Richard Garth, C.J.
1. It is clear from these letters, that the construction which the plaintiff put upon the contract, and which has been adopted by the Court below, was that, although the whole of November was the period mentioned in the contract for giving and taking delivery of the goods, the particular time in November at which the delivery was to commence was to be determined by a seven days' notice, which was to be given by the buyer, The buyer had thus the option of fixing the time for delivery; and at the expiration of the seven days' notice, the sellers would be bound to commence to deliver, although, of course, they would be allowed a reasonable time after the expiration of the notice for completing the delivery.
2. The defendants, on the other hand, contended that they had the whole month of November in which to deliver the ginger; and that although the seven days' notice might have been given by the plaintiff on the 1st of November, the defendants would still have until the last day of the month to complete the delivery.
3. I am of opinion that the view which has been taken by the Court below is the correct one. No doubt if the words had been 'delivery to be taken and given during the whole of November,' the sellers would have had the whole month in which to deliver. But it seems to me that the words 'on seven days' notice from the buyer' are intended to give the buyer the right of fixing the particular time in November at which the delivery was to take place. If this were not so, the words seem to me to have no meaning.

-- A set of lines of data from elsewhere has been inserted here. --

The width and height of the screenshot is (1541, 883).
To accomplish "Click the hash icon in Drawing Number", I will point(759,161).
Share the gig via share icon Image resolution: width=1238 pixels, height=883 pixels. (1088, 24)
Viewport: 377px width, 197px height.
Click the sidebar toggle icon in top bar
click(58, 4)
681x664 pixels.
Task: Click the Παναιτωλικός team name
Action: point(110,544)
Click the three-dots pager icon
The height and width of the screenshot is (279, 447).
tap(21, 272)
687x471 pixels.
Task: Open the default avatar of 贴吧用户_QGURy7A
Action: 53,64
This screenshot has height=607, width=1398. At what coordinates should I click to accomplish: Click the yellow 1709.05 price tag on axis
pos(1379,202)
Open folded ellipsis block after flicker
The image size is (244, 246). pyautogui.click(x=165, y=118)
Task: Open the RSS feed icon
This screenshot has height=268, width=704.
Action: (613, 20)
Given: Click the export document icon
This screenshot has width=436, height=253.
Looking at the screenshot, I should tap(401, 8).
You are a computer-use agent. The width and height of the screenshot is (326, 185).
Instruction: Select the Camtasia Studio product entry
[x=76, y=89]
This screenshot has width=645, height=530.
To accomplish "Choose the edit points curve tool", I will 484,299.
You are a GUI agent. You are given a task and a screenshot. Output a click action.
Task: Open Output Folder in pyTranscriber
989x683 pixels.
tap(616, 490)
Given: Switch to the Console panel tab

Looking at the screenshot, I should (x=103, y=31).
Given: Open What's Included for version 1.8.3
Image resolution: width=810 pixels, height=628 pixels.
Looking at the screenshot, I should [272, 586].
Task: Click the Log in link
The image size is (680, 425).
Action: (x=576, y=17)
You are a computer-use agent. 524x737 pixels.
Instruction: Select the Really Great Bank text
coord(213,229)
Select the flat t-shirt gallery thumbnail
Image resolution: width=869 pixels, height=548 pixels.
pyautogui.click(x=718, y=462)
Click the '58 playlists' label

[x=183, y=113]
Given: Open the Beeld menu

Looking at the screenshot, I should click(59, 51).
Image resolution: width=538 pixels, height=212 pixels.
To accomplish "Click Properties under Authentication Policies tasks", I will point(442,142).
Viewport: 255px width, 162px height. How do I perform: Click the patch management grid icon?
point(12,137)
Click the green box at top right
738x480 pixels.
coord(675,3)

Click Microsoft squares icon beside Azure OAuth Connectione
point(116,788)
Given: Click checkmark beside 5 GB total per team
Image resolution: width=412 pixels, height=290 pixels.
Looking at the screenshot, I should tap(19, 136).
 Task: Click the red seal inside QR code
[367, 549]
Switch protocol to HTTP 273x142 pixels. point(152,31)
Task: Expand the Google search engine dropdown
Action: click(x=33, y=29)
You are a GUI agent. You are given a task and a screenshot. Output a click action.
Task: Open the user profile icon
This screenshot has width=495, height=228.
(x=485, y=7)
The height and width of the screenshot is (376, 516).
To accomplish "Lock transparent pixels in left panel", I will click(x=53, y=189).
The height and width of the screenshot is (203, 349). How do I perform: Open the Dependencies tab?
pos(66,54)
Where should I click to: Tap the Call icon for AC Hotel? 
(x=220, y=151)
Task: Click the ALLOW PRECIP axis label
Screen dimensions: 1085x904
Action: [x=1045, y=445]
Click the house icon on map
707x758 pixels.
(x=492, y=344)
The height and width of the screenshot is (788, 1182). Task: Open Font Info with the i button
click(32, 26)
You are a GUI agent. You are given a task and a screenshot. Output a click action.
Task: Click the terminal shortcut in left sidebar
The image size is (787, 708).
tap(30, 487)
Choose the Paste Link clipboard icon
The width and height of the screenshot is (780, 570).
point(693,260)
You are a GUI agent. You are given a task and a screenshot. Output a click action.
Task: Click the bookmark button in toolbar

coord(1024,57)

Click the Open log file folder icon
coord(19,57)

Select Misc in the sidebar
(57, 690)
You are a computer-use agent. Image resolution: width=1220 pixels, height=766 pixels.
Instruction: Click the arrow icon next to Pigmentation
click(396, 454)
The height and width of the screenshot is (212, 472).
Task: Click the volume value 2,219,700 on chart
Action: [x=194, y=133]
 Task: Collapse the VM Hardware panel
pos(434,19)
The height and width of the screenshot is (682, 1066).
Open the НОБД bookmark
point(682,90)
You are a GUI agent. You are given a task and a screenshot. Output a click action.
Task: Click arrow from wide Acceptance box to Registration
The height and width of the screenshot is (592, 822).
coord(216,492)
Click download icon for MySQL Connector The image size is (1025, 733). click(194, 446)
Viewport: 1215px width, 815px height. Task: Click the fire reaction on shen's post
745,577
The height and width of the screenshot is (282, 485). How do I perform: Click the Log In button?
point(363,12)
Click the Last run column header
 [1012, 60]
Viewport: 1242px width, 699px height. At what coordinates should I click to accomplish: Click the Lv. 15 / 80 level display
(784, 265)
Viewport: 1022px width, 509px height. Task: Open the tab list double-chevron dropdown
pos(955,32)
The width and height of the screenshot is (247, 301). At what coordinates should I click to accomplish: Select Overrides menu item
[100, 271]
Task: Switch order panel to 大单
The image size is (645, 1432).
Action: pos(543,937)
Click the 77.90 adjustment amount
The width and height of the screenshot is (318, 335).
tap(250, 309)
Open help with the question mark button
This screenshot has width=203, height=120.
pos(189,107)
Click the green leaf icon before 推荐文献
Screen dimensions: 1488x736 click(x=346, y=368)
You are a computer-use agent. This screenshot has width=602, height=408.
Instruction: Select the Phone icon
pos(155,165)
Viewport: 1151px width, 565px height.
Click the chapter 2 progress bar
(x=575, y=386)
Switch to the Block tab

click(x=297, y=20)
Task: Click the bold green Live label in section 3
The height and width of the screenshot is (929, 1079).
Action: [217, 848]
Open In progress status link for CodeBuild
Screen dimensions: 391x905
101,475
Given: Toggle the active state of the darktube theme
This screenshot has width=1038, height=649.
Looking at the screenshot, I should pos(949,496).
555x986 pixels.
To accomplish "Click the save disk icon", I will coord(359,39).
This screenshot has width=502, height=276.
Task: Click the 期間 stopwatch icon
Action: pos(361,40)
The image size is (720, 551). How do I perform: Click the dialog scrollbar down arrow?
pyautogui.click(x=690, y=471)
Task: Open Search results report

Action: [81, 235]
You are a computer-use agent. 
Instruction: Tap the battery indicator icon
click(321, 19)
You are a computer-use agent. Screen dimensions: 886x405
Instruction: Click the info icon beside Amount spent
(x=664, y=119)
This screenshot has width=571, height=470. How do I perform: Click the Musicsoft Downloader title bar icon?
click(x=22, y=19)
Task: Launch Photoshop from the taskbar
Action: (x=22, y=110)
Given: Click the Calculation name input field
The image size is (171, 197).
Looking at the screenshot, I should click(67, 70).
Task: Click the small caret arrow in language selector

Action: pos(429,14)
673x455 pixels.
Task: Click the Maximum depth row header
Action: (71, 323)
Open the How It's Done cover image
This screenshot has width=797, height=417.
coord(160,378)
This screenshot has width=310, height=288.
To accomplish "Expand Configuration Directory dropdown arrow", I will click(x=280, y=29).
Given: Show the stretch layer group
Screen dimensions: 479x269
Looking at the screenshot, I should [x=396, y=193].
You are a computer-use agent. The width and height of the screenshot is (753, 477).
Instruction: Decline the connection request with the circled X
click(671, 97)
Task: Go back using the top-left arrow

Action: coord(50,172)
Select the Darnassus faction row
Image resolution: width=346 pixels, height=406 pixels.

4. I think, therefore, that the defendants were bound to commence delivery on the 13th of November, and that the breach of contract occurred when the sellers virtually refused to deliver until the 28th of the month.
5. It has also been suggested by Mr. Evans that the seven days' notice which the plaintiff gave was insufficient, because it required the delivery to be made 'within seven days' instead of at the expiration of seven days from the 5th November. But this is at best a mere formal objection; and I think it clear from the correspondence that the defendants understood and treated the notice as a seven days' notice under the contract. If the notice had not been given, the sellers would not have been bound to deliver at all; but the defendants evidently considered themselves bound by the notice to deliver according to the true meaning of the contract. Moreover, this point as to the form of the notice was neither taken in the correspondence between the parties, nor in the written statement of the defendants, nor in the Court below, nor in the grounds of appeal to this Court.
6. The only other point which has been made by the appellants is, that the Judge, in estimating the damages, has given the plaintiff two annas a bag too much. This is a small point, and Mr. Branson does not contest it. The damages, therefore, will be reduced by two annas a bag. But as the appeal has substantially failed, it will be dismissed with costs on scale No. 2.